GLUT-2 function in glucose-unresponsive β cells of dexamethasone-induced diabetes in rats

Spontaneous and dexamethasone-induced noninsulin-dependent diabetes mellitus (NIDDM) in rats is associated with loss of glucose-stimulated insulin secretion (GSIS) and a reduction in both GLUT-2-positive β cells and high K_m glucose transport. To determine if the chronology and correlation of these abnormalities is consistent with a causal relationship, Zucker (fa/fa) rats were studied longitudinally before and during 10 d of dexamethasone-induced (0.4 mg/kg per d i.p.) NIDDM. Within 24 h of dexamethasone treatment blood glucose rose and GSIS declined, becoming paradoxically negative (-87 ± 12 μU /ml per min) on day 10. Blood glucose was negatively correlated with GSIS (r = -0.92; P < 0.001 ). 3-0-methyl-D-glucose (3MG) transport was unchanged at 12 h, 23% below normal on day 1, and declined further to a nadir 59% below normal.

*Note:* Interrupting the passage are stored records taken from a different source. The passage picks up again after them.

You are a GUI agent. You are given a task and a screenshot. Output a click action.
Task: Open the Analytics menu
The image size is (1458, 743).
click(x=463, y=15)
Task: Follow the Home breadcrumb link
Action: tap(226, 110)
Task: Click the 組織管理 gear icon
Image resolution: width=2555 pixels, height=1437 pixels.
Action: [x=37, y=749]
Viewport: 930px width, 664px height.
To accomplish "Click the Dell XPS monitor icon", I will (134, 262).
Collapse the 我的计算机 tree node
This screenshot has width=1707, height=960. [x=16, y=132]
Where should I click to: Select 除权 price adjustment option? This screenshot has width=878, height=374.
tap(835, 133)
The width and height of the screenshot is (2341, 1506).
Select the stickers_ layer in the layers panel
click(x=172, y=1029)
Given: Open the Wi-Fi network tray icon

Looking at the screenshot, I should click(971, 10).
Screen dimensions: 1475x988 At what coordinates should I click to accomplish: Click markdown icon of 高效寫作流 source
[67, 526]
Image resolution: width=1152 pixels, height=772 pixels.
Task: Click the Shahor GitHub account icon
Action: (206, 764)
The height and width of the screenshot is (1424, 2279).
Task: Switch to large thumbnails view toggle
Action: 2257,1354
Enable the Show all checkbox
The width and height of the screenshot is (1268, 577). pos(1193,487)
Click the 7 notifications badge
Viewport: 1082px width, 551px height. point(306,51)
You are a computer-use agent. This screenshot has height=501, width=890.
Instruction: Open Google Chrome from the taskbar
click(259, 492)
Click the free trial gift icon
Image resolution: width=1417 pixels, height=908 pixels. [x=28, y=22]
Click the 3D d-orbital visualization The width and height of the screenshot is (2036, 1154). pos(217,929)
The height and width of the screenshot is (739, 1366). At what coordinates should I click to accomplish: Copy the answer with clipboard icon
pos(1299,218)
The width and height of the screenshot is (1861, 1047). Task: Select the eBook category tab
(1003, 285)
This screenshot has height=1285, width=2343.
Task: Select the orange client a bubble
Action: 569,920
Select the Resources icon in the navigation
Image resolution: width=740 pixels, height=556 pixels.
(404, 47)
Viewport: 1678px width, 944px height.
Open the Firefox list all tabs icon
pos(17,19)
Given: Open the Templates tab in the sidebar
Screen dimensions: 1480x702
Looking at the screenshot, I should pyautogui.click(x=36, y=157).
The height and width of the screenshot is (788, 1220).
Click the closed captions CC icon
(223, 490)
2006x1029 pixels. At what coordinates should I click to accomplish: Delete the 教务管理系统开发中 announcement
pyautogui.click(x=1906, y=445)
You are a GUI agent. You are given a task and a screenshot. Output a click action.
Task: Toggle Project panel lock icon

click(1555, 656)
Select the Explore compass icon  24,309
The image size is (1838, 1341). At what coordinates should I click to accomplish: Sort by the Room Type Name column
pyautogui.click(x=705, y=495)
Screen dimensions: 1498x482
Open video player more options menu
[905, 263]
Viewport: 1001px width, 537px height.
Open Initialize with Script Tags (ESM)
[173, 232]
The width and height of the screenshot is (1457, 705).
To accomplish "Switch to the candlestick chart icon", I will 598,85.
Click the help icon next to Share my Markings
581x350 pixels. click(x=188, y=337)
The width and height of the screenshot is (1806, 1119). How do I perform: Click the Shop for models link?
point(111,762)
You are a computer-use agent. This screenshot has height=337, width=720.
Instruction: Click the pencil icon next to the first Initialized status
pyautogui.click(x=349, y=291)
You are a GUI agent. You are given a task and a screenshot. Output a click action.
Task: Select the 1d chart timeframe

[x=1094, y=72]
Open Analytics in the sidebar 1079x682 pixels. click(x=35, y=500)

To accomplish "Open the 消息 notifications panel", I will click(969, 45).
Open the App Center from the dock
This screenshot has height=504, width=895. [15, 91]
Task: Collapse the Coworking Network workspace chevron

The GLUT-2-positive β cell area did not decline until 48 h, reaching a nadir of 35% of normal at 10 d. The area of GLUT-2-positive β cells was correlated with GSIS (r = 0.77; P < 0.005). We conclude that the chronology and correlation between GSIS loss and hyperglycemia is consistent with a cause-effect relationship, but that the subtotal impairment in glucose transport by itself cannot explain the total loss of GSIS if one assumes that normal β cells are functionally homogenous.